═══ Texto citado ═══

Antes de que Vicente Luis Mora (1970) decidiera
empezar a escribir Mecánica
(Hiperión, 2021), otro poeta, natural también de Córdoba, había tenido una idea
parecida. Fue Juan de Mena (1411-1456), quien en el siglo XV creyó en la poesía
como vehículo idóneo para reflejar la mecánica
del mundo representada en «muy grandes tres ruedas: / las dos eran firmes,
inmotas y quedas, / mas la de en medio voltar no cesava». Es decir, soñó una
poesía capaz de reflejar las «ruedas» quietas, el pasado y el futuro, pero
sobre todo la rueda central, la que no se detenía, el presente. Una apertura
del campo de visión poético sin sombras ni restricciones («el mundo me vido que
andava mirando»), que en el siglo siguiente el petrarquismo se encargó de
volver a cerrar drásticamente en las angosturas del sentimiento amoroso. Hay en
Mecánica un espíritu de percepción y de
comprensión del mundo que no solo parece afianzarse en la voluntad de presente
de Juan de Mena, sino que parece dispuesto también a desacreditar los acordes
garcilasistas que lo desacreditaron.
Mecánica combina formas métricas
disímiles (poemas breves y extensos; en verso y en prosa; formando caligramas,
tiradas o estrofas; con versos de arte menor y versículos, unos medidos, otros
amétricos; creaciones propias y collages poéticos
de textos ajenos…). Una clara voluntad de heterogenia que posiblemente evoque
la habitual percepción del presente en las ciudades, fábricas, autopistas…
Tampoco parece que se haya buscado una calidad poética uniforme. Destacan varios
poemas espléndidos, de antología de época («Creación de ruinas», «Virginia sale
al jardín», «La plaza»…), otros poemas notables y también algunos de tono
menor, que parecen prescindibles, pero cuyo propósito compositivo aparece
diáfano: la vivencia del tiempo en el presente alterna la excelencia con el
aburrimiento, igual que su pensamiento es simbiosis de la más alta cultura con
la más trivial cultura de masas.

═══

### Consigna dada A
Cambia "aburrimiento" por "tedio" y vuelve a escribir el fragmento del texto citado que empieza con las palabras que contienen "Mecánica combina formas" y termina con "cultura de masas.".
### Consigna dada B
Responde a estas preguntas según el texto citado:
(i) ¿En qué editorial se publicó Mecánica?
(ii) ¿Qué años se indican entre paréntesis junto al nombre de Juan de Mena?
(iii) ¿Qué corriente volvió a cerrar drásticamente el campo de visión poético en el siglo siguiente?
### Consigna dada C
Enumera todos los títulos de poemas que aparecen en el texto citado.

═══ Datos mostrados ═══

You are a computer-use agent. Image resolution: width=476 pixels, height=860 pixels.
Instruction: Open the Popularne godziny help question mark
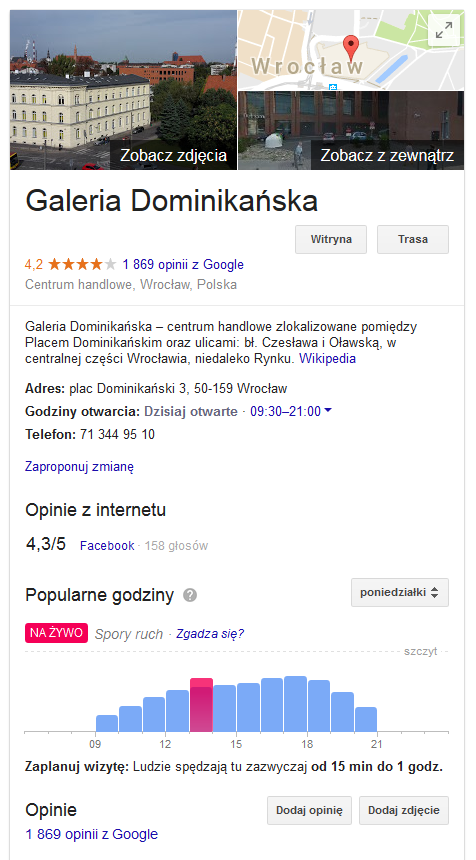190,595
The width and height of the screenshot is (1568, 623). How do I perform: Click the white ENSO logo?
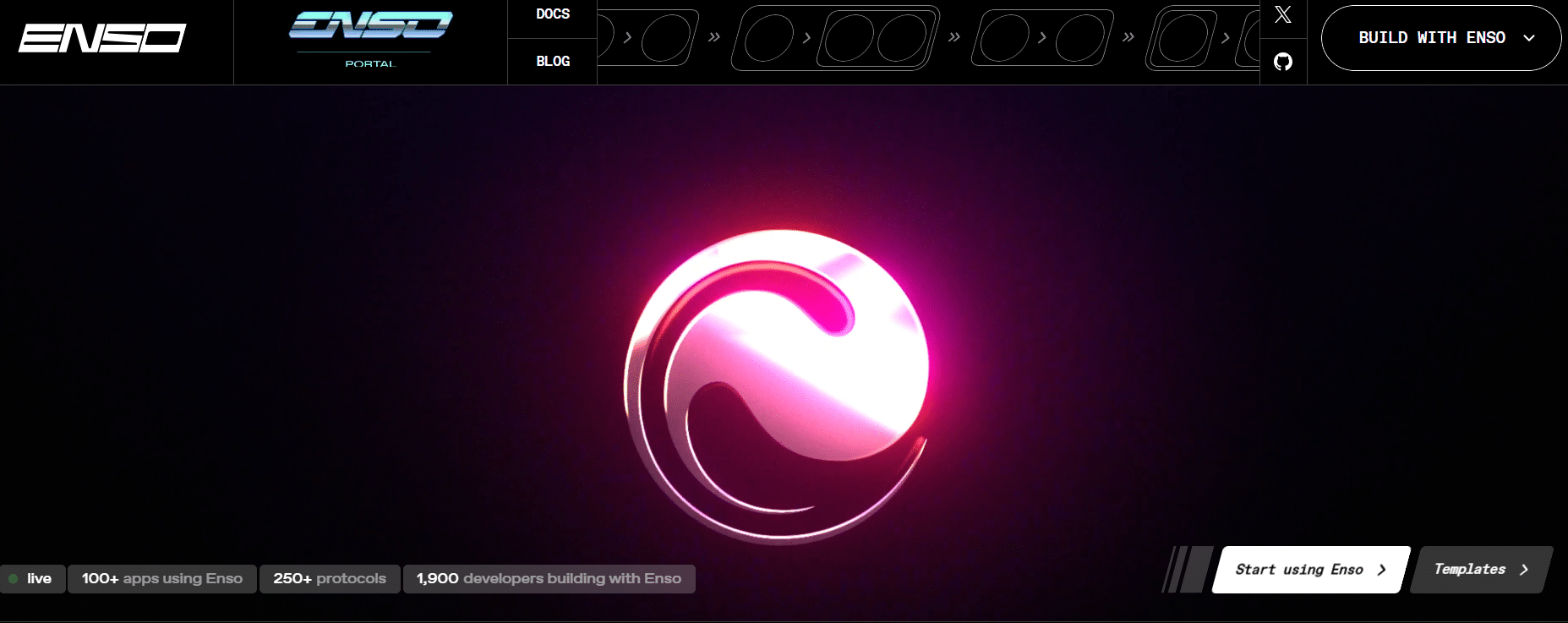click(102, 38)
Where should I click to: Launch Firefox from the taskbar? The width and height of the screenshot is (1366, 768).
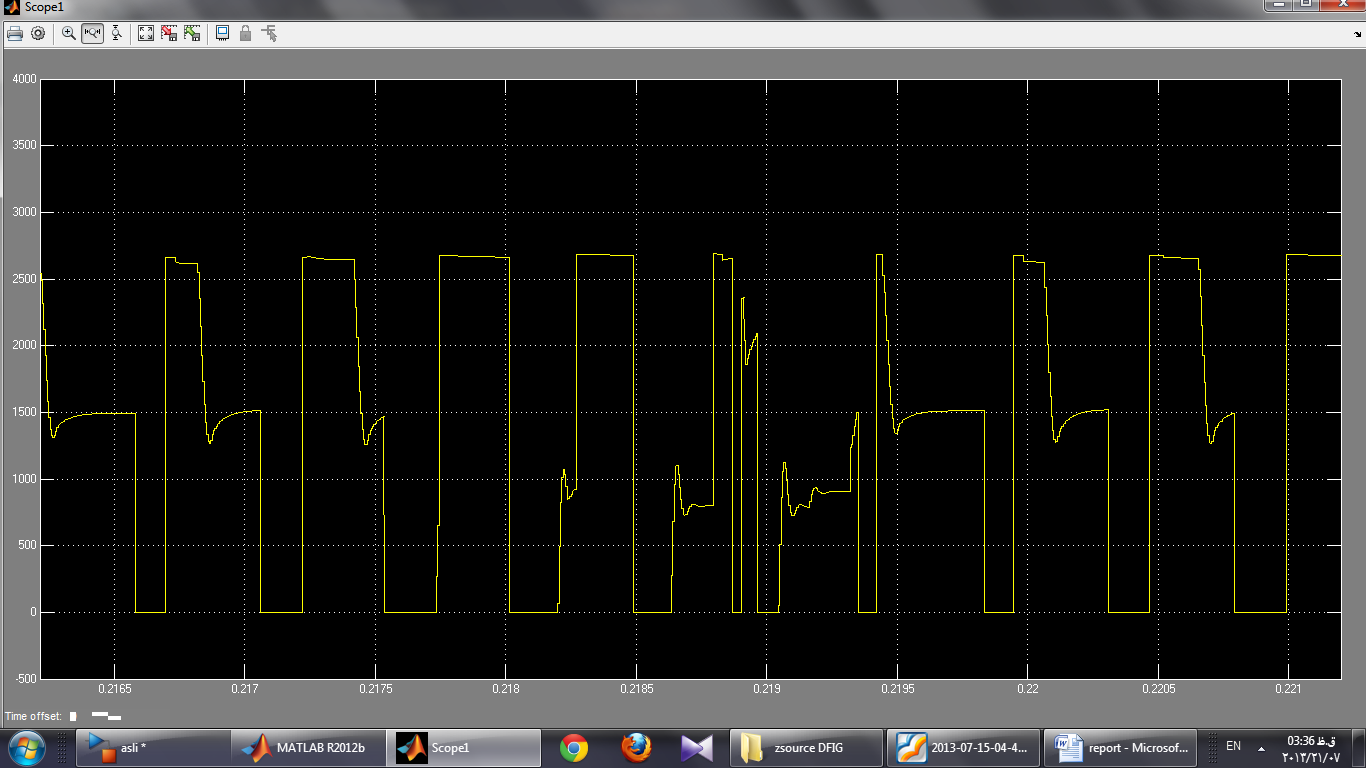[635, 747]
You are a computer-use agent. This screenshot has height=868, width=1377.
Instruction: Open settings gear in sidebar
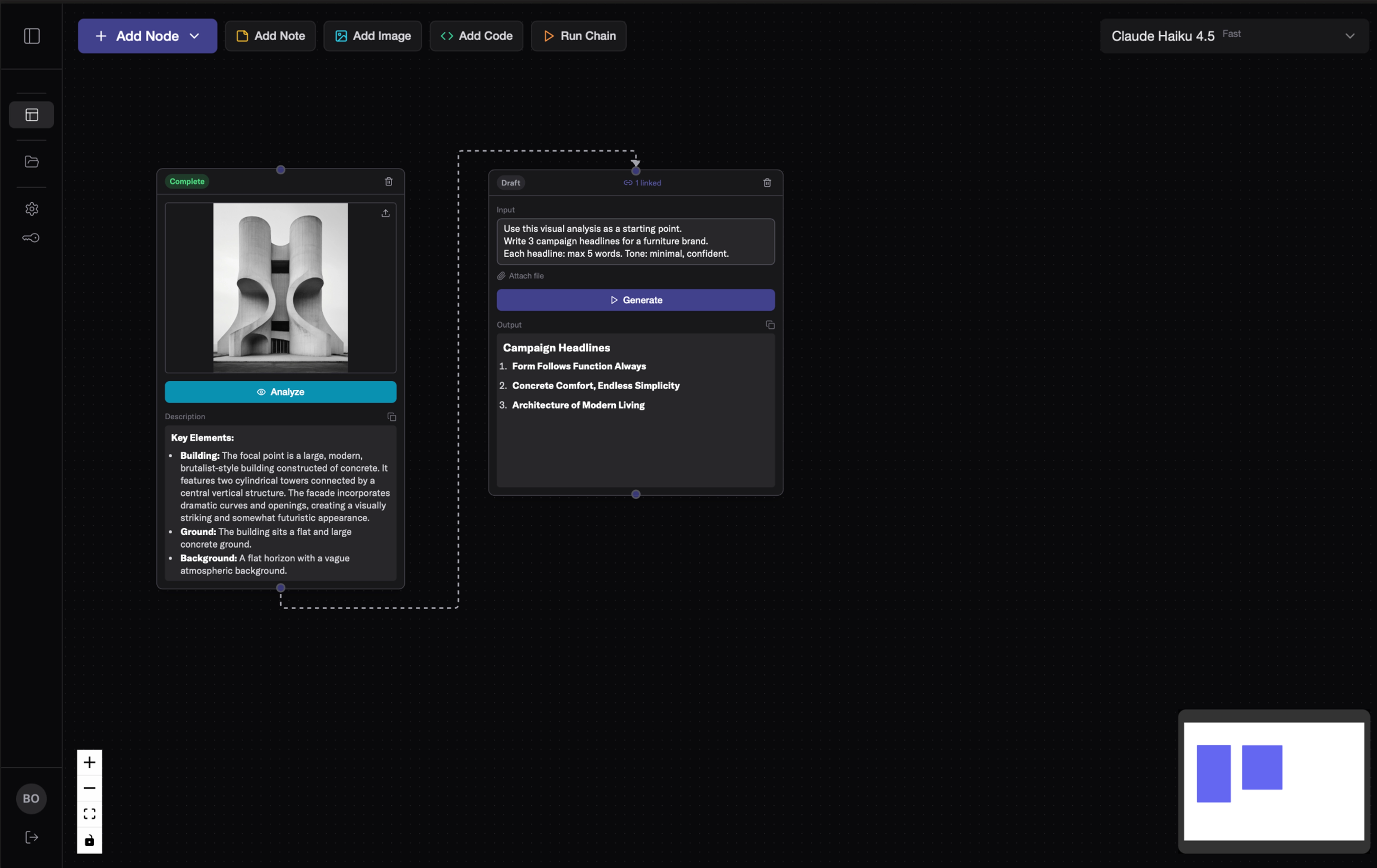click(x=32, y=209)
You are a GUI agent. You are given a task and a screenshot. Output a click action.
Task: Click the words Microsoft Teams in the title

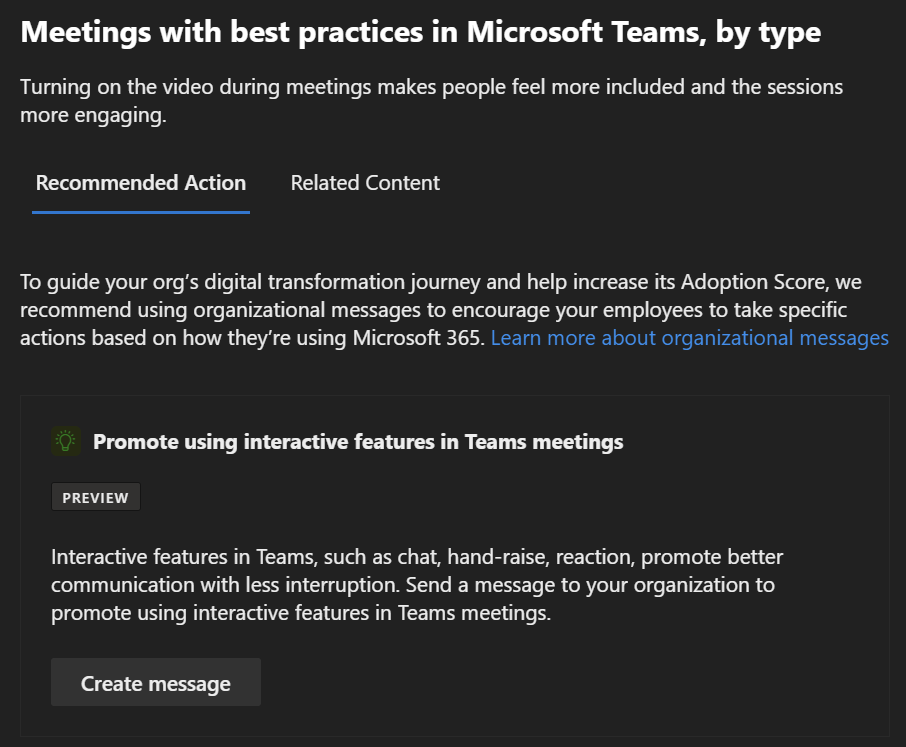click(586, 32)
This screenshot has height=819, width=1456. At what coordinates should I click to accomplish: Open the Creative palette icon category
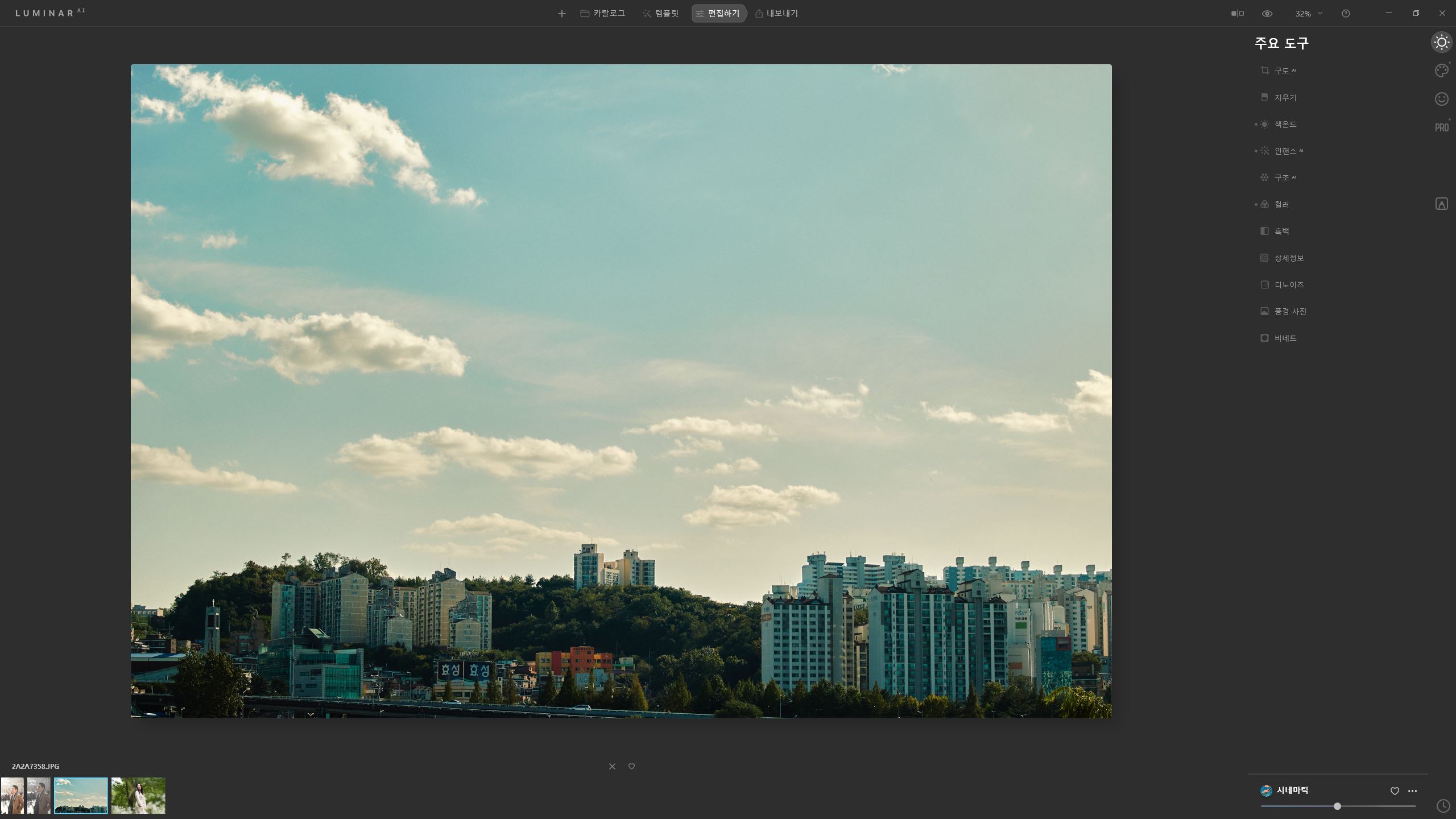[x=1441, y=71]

═══

### Resultado A
Mecánica combina formas métricas
disímiles (poemas breves y extensos; en verso y en prosa; formando caligramas,
tiradas o estrofas; con versos de arte menor y versículos, unos medidos, otros
amétricos; creaciones propias y collages poéticos
de textos ajenos…). Una clara voluntad de heterogenia que posiblemente evoque
la habitual percepción del presente en las ciudades, fábricas, autopistas…
Tampoco parece que se haya buscado una calidad poética uniforme. Destacan varios
poemas espléndidos, de antología de época («Creación de ruinas», «Virginia sale
al jardín», «La plaza»…), otros poemas notables y también algunos de tono
menor, que parecen prescindibles, pero cuyo propósito compositivo aparece
diáfano: la vivencia del tiempo en el presente alterna la excelencia con el
tedio, igual que su pensamiento es simbiosis de la más alta cultura con
la más trivial cultura de masas.

### Resultado B
(i) En Hiperión.
(ii) 1411-1456.
(iii) El petrarquismo.

### Resultado C
«Creación de ruinas», «Virginia sale al jardín», «La plaza»